Александр Эртель - Две пары
– Вы благоволили сказать: администрация. Но администрация, наиболее влиятельная, опять-таки в Петербурге и вообще в городах, – все более уязвляясь, возразил Летятин.
– Давно признано, что все наши задачи – в деревне, и об этом смешно говорить. Неужели вы пропустили труды статистики? Кажется, ясно, в чем дело! Сколько вышло реформ из вашего Петербурга, а как дойдет ваша реформа до провинции, так и превратится в чепуху; вы сочиняете, а провинция переделывает.
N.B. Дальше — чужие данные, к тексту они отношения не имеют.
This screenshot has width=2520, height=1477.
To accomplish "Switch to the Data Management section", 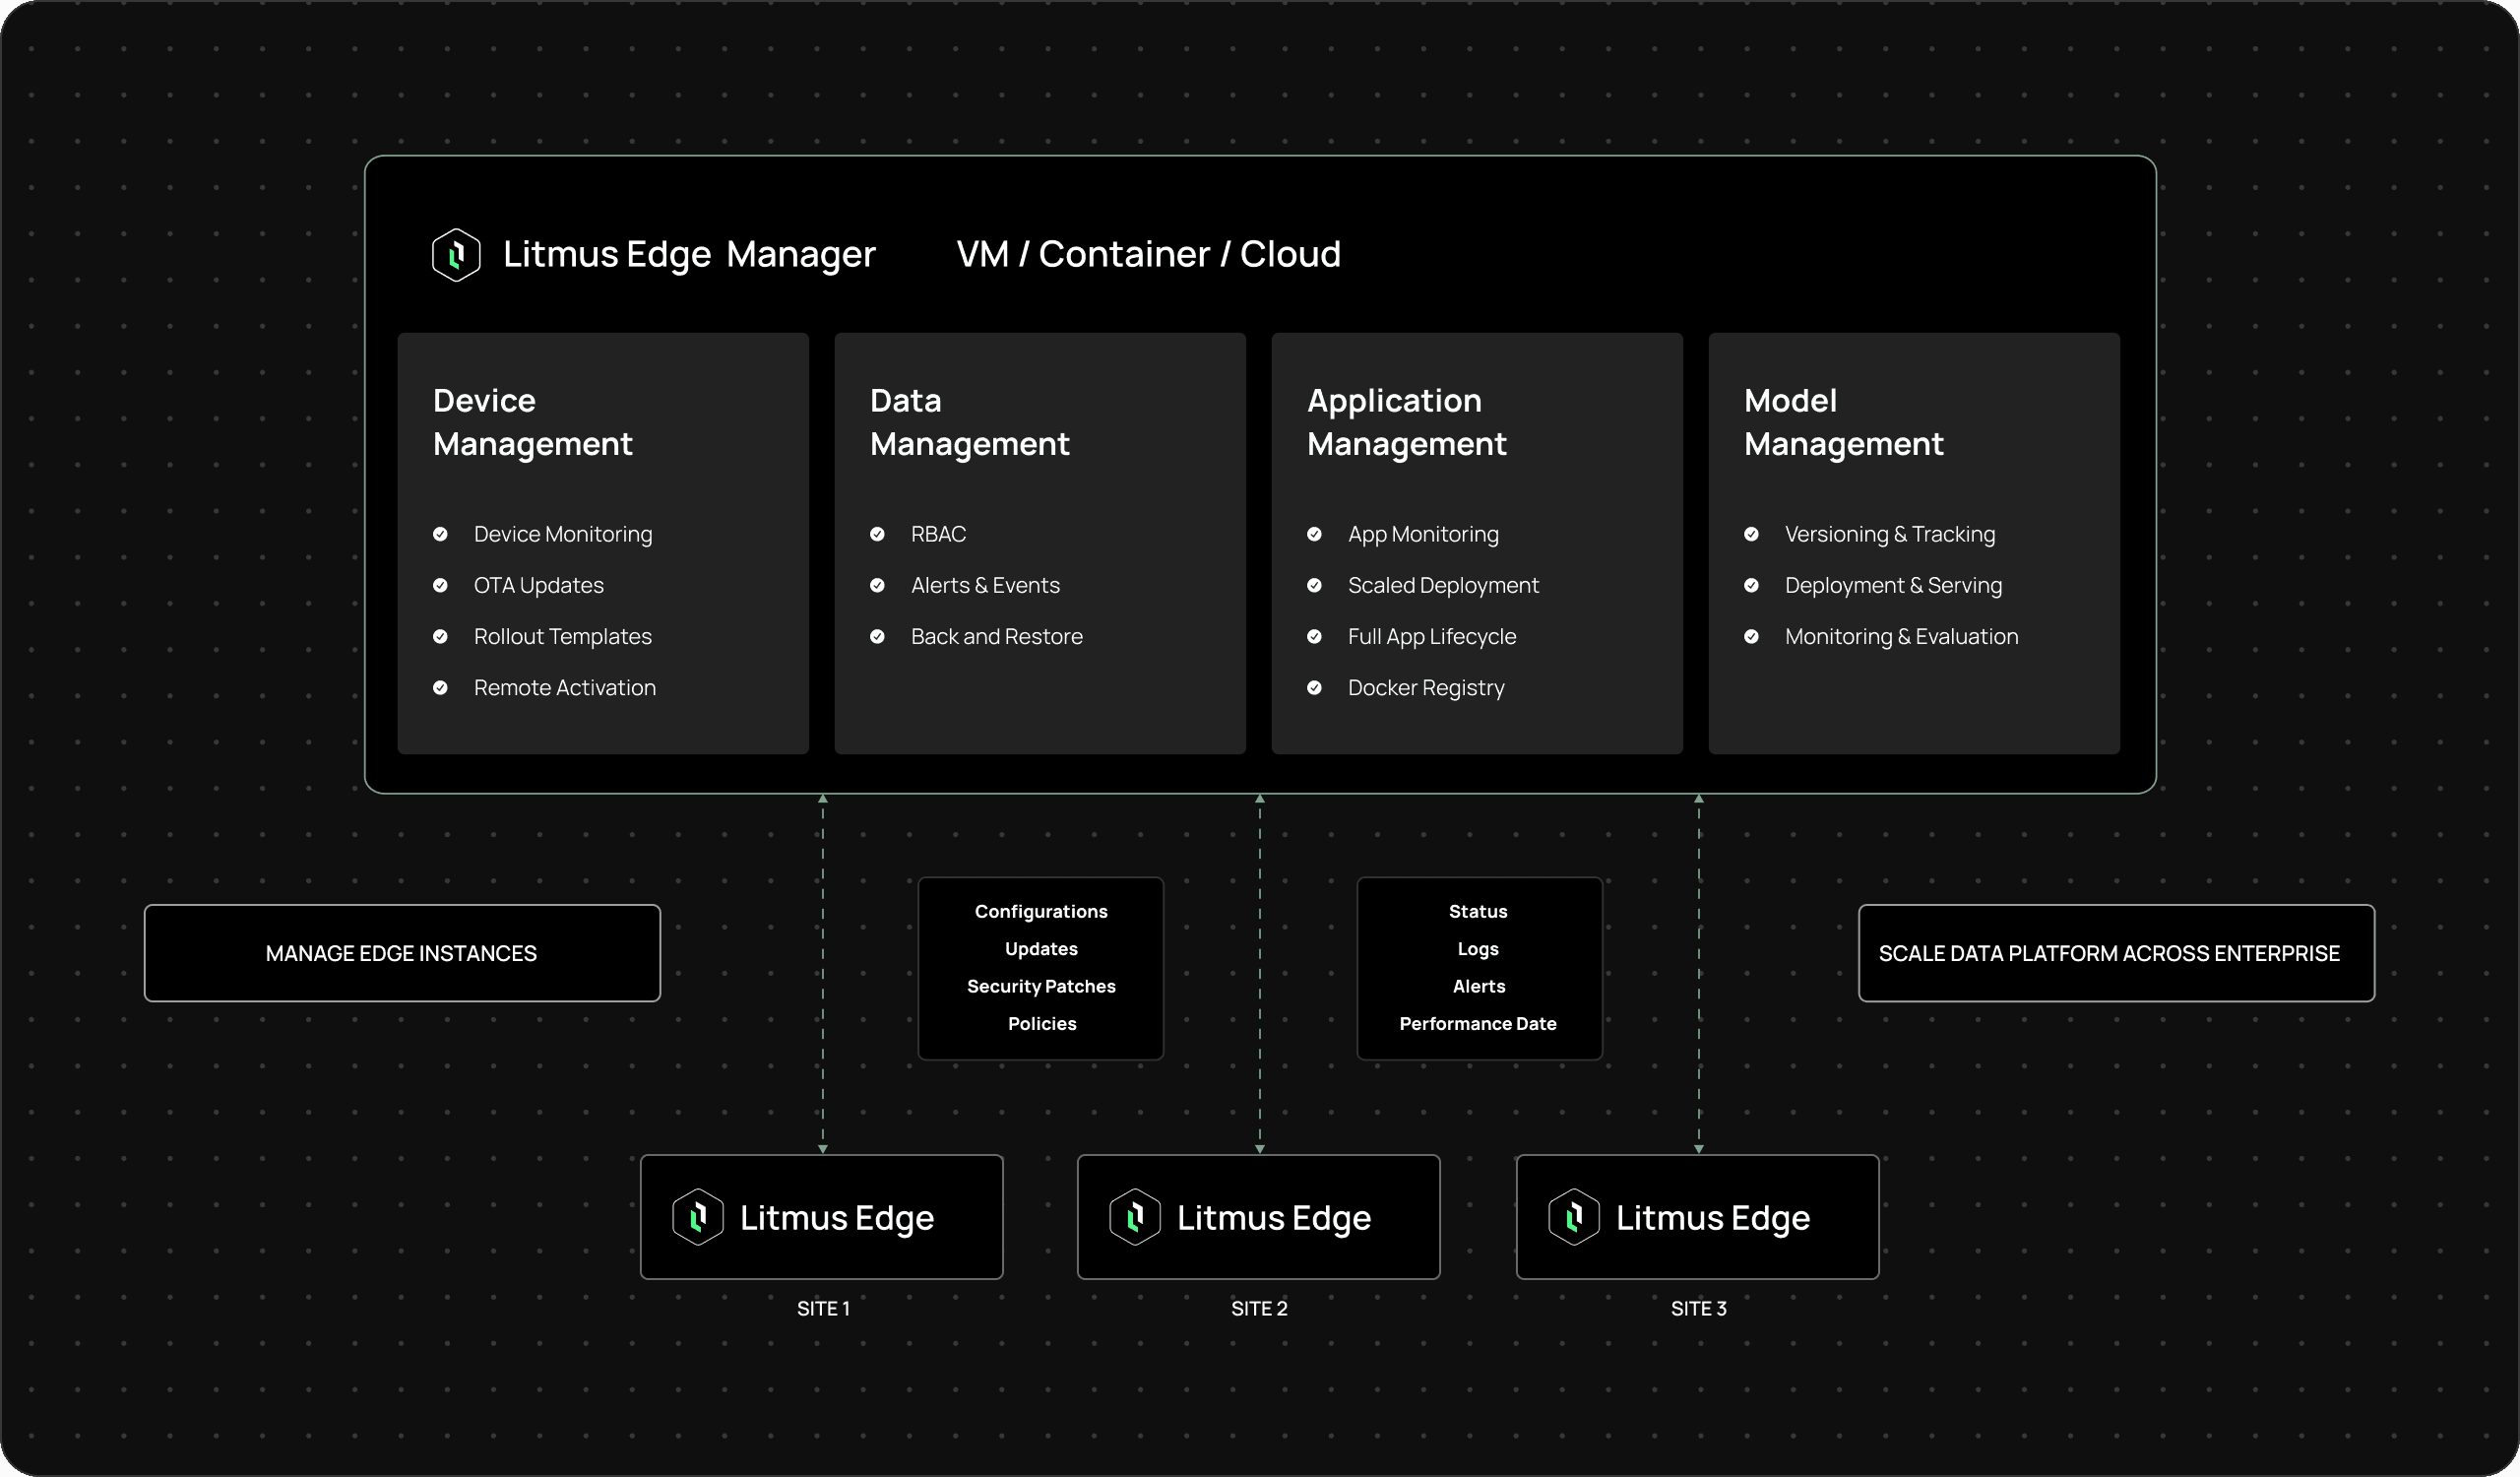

А отчего? Все оттого, что деревня точно чугунное ядро на ваших петербургских теориях: вы норовите за тридевять земель ускакать, а глядишь, ядро-то и оттянет вас к прежнему месту. Стой, голубушка, не горячись!
– Ах, как это верно! – воскликнула Марья Павловна.
– В чем же дело? – в азарте продолжал Сергей Петрович. – А в том, чтоб ядра-то не было. Вот в этом-то и будет состоять наша заслуга. Мы, люди прогресса, составим правящий класс в деревне; деревня, не беспокойтесь, будет знать, что мы – вот они, свои люди, и тогда, если вы обдумаете что-нибудь хорошее, милости просим!
– А если, как это про журавля говорится, нос вылезет, хвост увязнет? Вы умниками станете, а мы к тому времени поглупеем, вы – бойкие, а мы и говорить разучимся.
– Во всяком случае, не заплачем, если и увязнете или поглупеете, выражаясь вашими словами.
– Но не мудрено, что вместо того нам придется крест на вас поставить.
– Может быть.
– Крест – эмблема христианская, а Христос, как известно, любил нищих.
– Нищих духом, вы хотите сказать? Да и терпеть не мог фарисеев.
– Значит, вы думаете, что мы, добросовестно и трезво устраивающие свою жизнь, – фарисеи? – изменившимся голосом спросил Летятин.
– Бывает и так.
– Очень благодарен за комплимент.
– Не стоит: для него не требуется особенных усилий ума.
– О, в этом-то я уверен! В противном случае я бы, вероятно, и не имел удовольствия дождаться от вас комплимента.
– Вы называете меня дураком? – внезапно охрипшим голосом спросил Сергей Петрович.
– Я не утратил еще привычки выражаться порядочно.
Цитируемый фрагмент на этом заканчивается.